Ayo Berhenti Merokok!


                Saya bukan dokter, atau mahasiswa kedokteran, atau bahkan bercita-cita jadi dokter. Saya ini anak SMA yang baru naik kelas 3 dan cita-cita saya ada di bidang sosial. Tapi, saya ini punya banyak teman. Teman saya ada di mana-mana, dengan umur yang sangat bervariasi (sampe ada yang umur 30 dong! Dan dia teman saya beneran), dan juga dengan berbagai macam kegiatan yang serba macam-macam juga.

                Mungkin sebagai dokter atau mungkin psikolog, saya tidak qualified untuk ngomong ini. Tapi saya pikir, untuk seorang pelaku, saya bisa. Saya ini bukan anak culun yang keluar rumah naik mobil pakai supir lalu di dompet punya uang orang tua yang banyak untuk dihabiskan hanya di tempat perbelanjaan. Bisa dibilang saya ini anak jalanan. Bukan gembel memang, tapi cukup mengenal apa yang namanya jalanan, apalagi jalanan Jakarta Raya ini.

                Saya pernah merokok. Saya tahu apa yang namanya merokok. Saya tahu apa nikmatnya. Saya juga tahu apa buruknya. Saya tahu kenikmatan itu menyulitkan perokok untuk berhenti. Saya tahu ketika merokok menjadi habit dan rasanya senewen kalau mulut tidak menghisap rokok di waktu-waktu tertentu. Saya tahu hal itu.

                Lalu, kenapa saya yang pernah beberapa kali merokok memutuskan untuk tidak lagi?

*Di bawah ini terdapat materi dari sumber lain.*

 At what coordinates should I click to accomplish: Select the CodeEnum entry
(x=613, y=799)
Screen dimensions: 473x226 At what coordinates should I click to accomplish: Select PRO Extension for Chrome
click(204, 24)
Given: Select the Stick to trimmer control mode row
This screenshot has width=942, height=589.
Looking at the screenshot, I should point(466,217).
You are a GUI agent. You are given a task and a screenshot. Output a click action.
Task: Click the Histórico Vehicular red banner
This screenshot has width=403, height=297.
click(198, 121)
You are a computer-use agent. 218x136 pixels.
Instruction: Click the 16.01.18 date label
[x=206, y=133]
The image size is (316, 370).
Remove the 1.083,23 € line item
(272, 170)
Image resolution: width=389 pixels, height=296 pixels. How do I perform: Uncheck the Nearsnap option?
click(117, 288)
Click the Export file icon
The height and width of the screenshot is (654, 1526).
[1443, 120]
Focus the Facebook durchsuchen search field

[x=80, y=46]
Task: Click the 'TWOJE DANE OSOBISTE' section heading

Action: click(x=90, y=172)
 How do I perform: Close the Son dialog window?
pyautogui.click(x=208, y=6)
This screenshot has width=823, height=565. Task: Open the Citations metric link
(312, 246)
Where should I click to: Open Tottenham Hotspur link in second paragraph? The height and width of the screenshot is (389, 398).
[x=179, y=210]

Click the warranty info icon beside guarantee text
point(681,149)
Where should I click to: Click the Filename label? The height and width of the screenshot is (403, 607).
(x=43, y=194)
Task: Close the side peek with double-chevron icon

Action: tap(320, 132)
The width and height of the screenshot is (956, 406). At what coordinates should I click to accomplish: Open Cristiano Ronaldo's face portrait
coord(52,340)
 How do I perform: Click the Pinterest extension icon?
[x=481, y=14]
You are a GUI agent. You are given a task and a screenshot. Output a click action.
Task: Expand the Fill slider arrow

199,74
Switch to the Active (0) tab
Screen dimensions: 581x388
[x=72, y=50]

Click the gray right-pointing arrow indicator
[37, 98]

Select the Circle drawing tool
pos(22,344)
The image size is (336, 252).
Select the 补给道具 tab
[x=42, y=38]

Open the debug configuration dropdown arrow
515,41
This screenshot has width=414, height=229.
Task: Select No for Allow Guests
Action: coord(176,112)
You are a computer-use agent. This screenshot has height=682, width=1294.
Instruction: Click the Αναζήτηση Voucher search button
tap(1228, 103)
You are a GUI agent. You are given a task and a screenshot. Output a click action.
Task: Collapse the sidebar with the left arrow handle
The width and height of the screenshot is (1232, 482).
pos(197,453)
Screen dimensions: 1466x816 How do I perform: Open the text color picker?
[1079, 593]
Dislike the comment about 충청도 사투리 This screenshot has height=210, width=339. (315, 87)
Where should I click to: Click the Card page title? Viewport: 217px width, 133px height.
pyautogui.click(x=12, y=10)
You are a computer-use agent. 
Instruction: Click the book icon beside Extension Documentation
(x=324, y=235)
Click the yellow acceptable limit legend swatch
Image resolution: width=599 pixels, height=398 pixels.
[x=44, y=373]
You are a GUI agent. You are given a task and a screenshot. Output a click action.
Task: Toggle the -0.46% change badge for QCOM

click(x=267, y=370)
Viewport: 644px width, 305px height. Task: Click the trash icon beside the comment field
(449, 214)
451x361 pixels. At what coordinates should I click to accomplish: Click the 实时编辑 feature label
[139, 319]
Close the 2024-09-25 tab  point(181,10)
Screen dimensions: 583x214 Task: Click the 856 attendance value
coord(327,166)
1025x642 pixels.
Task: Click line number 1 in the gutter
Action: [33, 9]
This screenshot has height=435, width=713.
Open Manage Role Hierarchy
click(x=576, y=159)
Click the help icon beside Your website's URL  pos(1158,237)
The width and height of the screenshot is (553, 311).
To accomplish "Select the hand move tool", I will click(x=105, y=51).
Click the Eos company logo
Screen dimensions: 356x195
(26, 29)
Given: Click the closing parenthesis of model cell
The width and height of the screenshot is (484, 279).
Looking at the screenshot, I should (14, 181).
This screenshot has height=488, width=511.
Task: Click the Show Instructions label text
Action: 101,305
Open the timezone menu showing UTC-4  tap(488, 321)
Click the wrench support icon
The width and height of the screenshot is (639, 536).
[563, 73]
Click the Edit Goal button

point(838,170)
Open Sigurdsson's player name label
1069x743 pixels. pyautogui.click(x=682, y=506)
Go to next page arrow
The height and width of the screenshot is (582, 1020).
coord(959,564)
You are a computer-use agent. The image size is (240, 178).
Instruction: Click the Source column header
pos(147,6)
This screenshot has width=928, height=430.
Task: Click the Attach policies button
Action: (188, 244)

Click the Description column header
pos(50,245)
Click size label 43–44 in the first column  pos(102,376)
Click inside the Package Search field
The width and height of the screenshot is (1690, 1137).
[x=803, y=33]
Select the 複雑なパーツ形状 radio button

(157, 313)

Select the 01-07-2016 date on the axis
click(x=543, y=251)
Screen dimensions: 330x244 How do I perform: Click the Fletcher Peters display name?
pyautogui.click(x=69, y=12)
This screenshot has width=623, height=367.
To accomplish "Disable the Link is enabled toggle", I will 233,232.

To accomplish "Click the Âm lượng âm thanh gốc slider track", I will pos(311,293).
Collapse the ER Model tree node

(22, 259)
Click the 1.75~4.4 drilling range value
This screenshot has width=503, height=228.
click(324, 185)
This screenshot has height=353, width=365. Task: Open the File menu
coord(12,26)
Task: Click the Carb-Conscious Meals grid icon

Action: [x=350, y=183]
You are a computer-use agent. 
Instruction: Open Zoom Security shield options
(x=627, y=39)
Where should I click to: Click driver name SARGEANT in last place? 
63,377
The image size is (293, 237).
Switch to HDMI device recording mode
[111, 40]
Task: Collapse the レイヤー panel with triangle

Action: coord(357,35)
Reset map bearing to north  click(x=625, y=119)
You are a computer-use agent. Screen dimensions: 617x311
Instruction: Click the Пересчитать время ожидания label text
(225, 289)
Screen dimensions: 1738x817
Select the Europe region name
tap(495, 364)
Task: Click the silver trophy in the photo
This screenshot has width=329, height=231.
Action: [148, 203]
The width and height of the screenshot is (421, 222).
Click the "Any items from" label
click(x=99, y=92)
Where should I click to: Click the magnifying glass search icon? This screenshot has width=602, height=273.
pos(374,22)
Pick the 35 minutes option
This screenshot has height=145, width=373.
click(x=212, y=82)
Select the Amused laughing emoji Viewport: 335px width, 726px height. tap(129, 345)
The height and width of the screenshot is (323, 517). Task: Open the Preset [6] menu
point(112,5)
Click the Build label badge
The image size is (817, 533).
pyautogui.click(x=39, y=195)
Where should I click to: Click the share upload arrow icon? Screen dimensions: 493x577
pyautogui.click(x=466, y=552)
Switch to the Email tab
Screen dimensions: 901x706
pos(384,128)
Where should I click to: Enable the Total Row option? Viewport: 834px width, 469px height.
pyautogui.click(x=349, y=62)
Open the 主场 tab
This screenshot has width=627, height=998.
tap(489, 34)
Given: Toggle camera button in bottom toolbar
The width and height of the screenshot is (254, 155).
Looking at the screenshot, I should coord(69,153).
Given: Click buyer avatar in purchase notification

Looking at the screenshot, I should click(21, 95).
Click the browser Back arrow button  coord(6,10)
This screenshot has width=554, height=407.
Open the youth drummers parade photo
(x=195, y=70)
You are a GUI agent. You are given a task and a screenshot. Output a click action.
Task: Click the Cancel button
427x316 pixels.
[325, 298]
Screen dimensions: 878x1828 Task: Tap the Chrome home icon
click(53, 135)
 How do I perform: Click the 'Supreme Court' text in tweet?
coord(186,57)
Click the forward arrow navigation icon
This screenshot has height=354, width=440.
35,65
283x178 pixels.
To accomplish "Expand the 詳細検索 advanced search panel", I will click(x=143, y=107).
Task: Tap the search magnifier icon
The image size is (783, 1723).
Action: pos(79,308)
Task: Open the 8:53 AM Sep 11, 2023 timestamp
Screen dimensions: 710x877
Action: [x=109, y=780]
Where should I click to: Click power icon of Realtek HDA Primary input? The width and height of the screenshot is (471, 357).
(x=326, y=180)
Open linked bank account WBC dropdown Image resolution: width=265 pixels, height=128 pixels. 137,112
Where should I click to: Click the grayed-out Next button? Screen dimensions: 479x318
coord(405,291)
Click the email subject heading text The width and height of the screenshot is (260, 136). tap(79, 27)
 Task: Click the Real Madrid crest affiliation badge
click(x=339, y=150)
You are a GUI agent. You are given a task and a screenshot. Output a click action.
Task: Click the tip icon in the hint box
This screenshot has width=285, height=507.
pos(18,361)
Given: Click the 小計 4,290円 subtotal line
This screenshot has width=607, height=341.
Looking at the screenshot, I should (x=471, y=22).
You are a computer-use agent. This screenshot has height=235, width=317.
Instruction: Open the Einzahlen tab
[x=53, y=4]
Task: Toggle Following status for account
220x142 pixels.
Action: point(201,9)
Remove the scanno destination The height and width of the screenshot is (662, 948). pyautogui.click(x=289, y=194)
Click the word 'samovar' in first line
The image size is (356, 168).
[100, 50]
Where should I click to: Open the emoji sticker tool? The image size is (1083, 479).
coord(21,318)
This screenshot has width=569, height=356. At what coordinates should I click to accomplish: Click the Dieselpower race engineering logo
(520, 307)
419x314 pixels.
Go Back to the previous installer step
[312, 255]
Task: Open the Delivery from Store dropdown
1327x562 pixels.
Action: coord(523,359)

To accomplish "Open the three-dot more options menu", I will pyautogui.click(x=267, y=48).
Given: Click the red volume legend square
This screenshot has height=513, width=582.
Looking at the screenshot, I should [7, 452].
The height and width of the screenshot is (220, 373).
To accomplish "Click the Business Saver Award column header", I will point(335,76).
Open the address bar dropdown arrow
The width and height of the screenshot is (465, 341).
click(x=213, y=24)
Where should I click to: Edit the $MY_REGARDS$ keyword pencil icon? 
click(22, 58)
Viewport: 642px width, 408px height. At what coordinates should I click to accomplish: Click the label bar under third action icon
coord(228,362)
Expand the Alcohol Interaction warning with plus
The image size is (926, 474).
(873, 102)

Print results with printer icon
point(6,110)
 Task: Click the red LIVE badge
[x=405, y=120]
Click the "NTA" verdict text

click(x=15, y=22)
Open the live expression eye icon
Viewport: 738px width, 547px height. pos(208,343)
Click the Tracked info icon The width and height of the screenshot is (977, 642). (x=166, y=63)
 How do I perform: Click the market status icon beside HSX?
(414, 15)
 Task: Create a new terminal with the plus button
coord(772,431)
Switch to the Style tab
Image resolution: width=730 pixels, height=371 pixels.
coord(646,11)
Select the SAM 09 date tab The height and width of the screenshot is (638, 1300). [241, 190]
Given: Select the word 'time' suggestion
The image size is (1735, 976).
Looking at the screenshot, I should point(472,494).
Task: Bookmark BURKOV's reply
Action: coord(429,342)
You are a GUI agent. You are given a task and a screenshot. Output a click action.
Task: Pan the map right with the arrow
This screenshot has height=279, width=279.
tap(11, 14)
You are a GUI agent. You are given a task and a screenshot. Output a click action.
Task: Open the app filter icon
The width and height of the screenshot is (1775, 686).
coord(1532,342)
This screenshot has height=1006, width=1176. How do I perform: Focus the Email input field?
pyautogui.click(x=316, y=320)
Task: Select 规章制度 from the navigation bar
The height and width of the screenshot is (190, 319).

                Melihat berita di berbagai media massa mengenai naiknya jumlah perokok anak di Indonesia membuat saya tergerak untuk tidak merokok dan menulis hal ini. Berhenti merokok! Ayolah, tiap-tiap manusia yang ada di republik ini adalah penentu masa depan republik ini.

Tiap-tiap diri kalian yang merokok adalah contoh buruk untuk anak-anak. Ketika mereka melihat ada seorang bapak-bapak atau kakak-kakak mereka yang masih SMA atau kuliah merokok dipinggiran jalan atau di stasiun kereta yang jelas-jelas ada tulisan dilarang merokok, mereka akhirnya menganggap merokok itu biasa di negara ini. “Toh, sudah banyak yang merokok, mereka terlihat bahagia dan menikmati, kenapa saya tidak?”  atau “Ah, walaupun nanti saya kanker, itu kan nanti. Memang sudah saatnya juga saya mati ketika saya nanti kena kanker.”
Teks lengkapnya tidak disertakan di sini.